**Input rows:**
'''

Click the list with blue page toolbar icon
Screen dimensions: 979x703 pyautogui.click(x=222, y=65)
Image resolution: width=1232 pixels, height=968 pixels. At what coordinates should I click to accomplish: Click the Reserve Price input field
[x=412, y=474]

'''
'''

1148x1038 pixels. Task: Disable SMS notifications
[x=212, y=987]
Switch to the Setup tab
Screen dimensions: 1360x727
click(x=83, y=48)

'''
'''

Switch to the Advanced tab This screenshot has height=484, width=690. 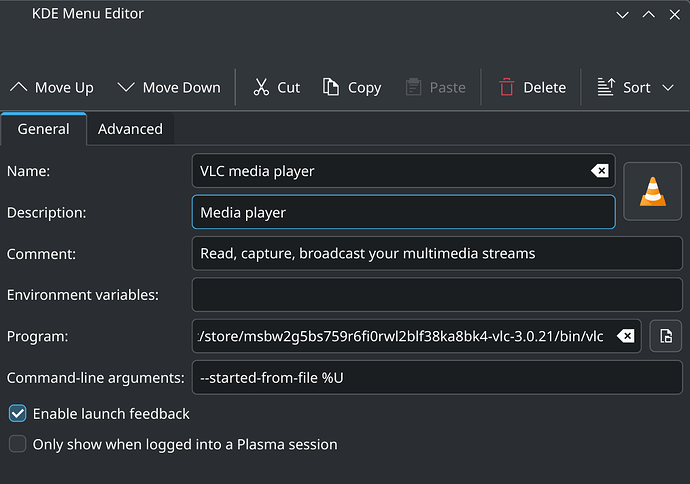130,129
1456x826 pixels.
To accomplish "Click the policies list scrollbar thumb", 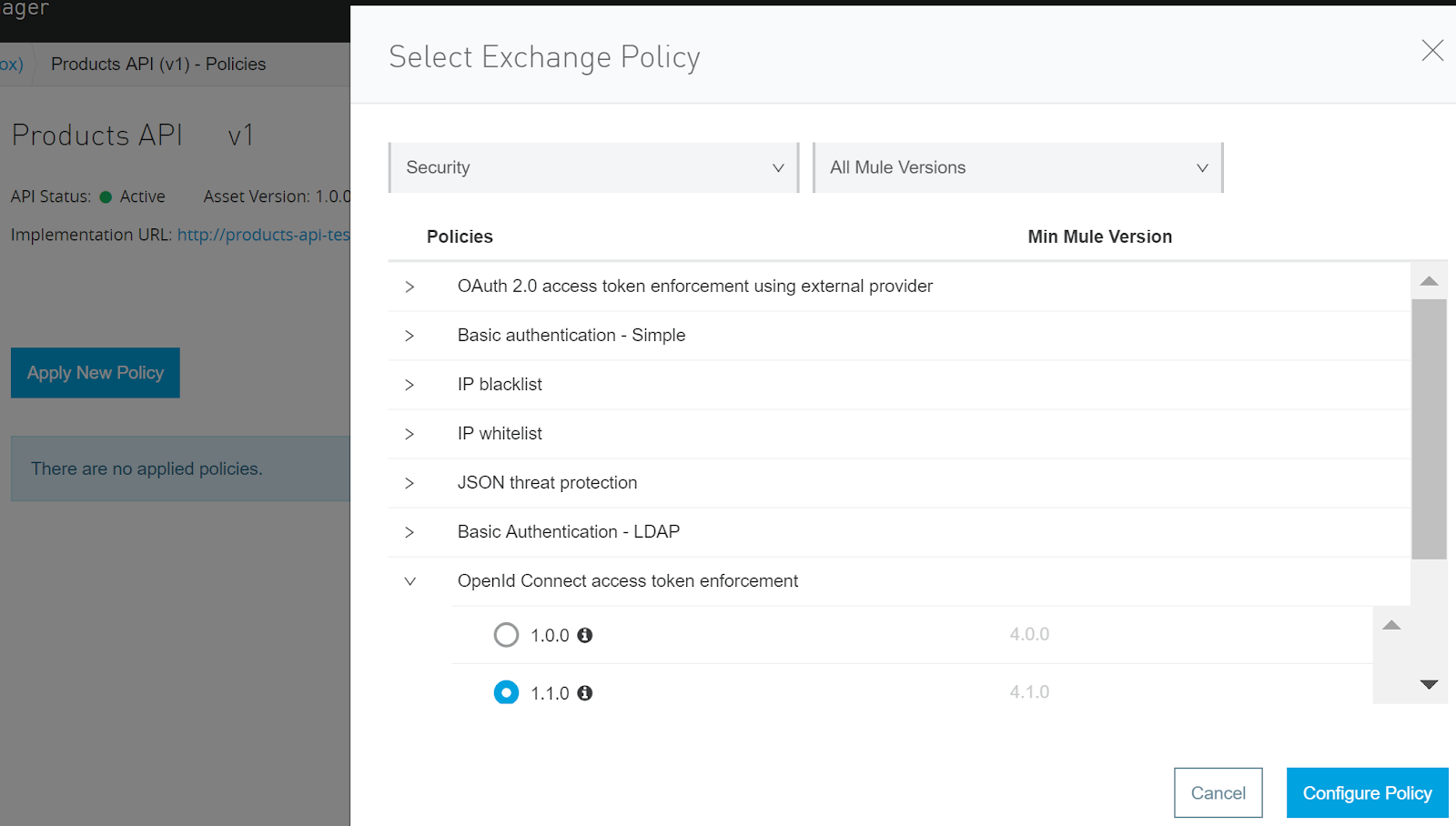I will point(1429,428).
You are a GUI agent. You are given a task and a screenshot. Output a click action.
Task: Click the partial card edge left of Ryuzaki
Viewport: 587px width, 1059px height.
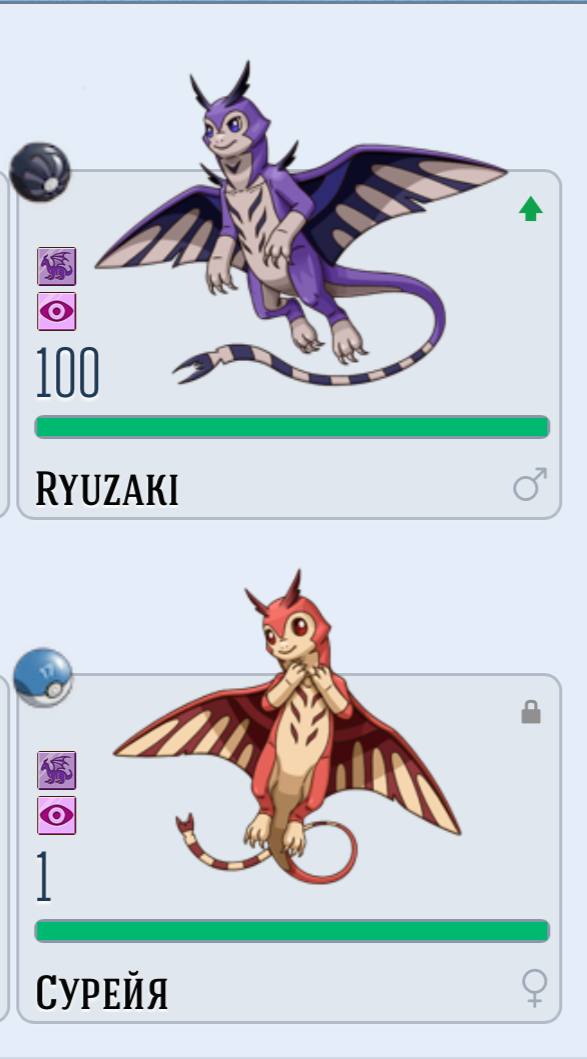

'''

**Exercise task:** Rewrite the lines from the one containing "Click the list with blue page toolbar icon" through the one containing "[x=412, y=474]", inclusive, substituting "Minimum Bid" for "Reserve Price" and leaving everything else unchanged.

**The reply:**
Click the list with blue page toolbar icon
Screen dimensions: 979x703 pyautogui.click(x=222, y=65)
Image resolution: width=1232 pixels, height=968 pixels. At what coordinates should I click to accomplish: Click the Minimum Bid input field
[x=412, y=474]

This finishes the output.